Passage given:
####
Everyone is entitled to his own opinion, but not to his own facts.
--Daniel Patrick Moynihan

January 12, 2016

Labor: A Free Market or a Rigged Market?

By David K. Shipler

Imagine working hard for a big company, say, Walmart, and feeling that your paycheck should be higher. Imagine going to the store manager and asking for a raise. Imagine him saying no—well, you don’t have to imagine that, because that’s the way it will surely be if you’re all alone. But now imagine that all your colleagues, all the cashiers and stockroom workers and salespeople go together to the manager and ask for a raise. Will he take notice? You bet. And if he doesn’t, watch what happens if you and your co-workers threaten to strike.
That’s the simplified sketch of what collective bargaining is about. It is what labor unions do—unions that have become an endangered species in the private American economy, where only 6.6 percent of workers are members, according to the Labor Department’s latest figures, from 2014.
####
Provided records:
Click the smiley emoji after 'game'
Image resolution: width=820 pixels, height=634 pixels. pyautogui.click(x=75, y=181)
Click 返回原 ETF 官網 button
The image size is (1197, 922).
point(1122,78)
####
Brief: Retype the passage from the labor article word for word, starting at "Everyone is entitled" and ending at "threaten to strike.". The records have no connection to the text.

Answer:
Everyone is entitled to his own opinion, but not to his own facts.
--Daniel Patrick Moynihan

January 12, 2016

Labor: A Free Market or a Rigged Market?

By David K. Shipler

Imagine working hard for a big company, say, Walmart, and feeling that your paycheck should be higher. Imagine going to the store manager and asking for a raise. Imagine him saying no—well, you don’t have to imagine that, because that’s the way it will surely be if you’re all alone. But now imagine that all your colleagues, all the cashiers and stockroom workers and salespeople go together to the manager and ask for a raise. Will he take notice? You bet. And if he doesn’t, watch what happens if you and your co-workers threaten to strike.